Segment Open

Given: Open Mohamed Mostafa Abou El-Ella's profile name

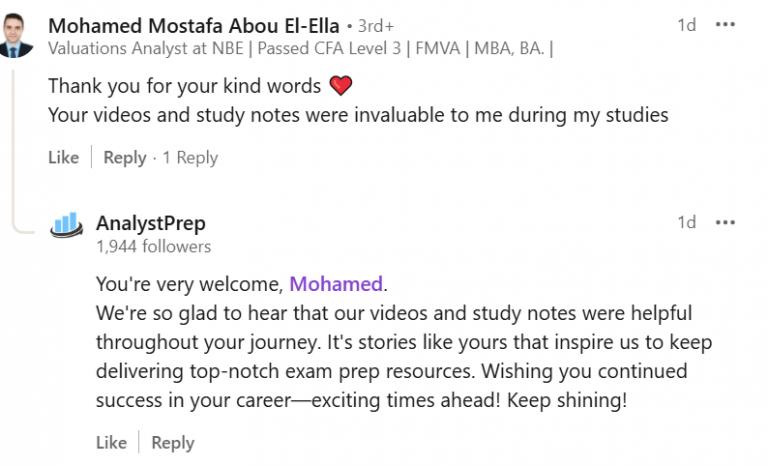Looking at the screenshot, I should point(193,25).
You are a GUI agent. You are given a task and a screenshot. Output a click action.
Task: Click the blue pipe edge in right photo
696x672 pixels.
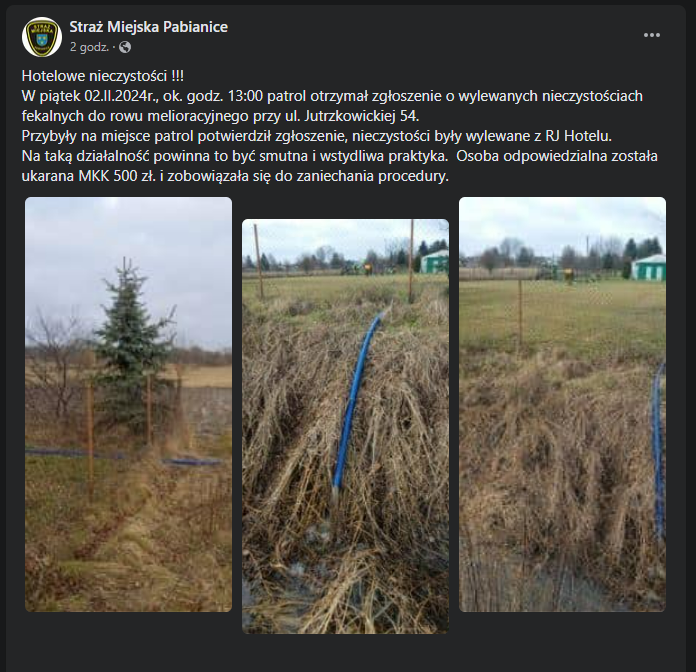coord(659,448)
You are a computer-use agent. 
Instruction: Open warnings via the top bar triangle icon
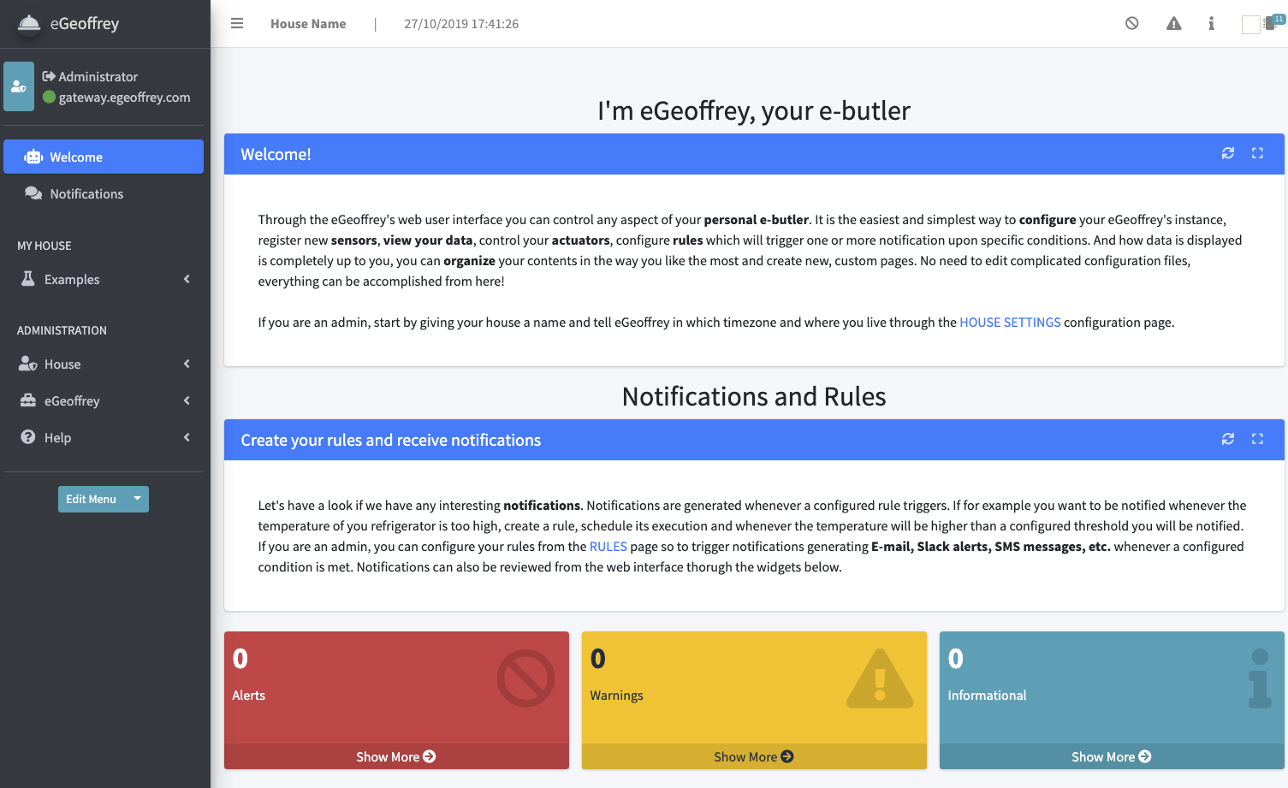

Segment Closed

For each line of the entries that holds the word "agent", pull that line out.

You are a GUI agent. You are given a task and a screenshot. Output a click action.
You are a computer-use agent. 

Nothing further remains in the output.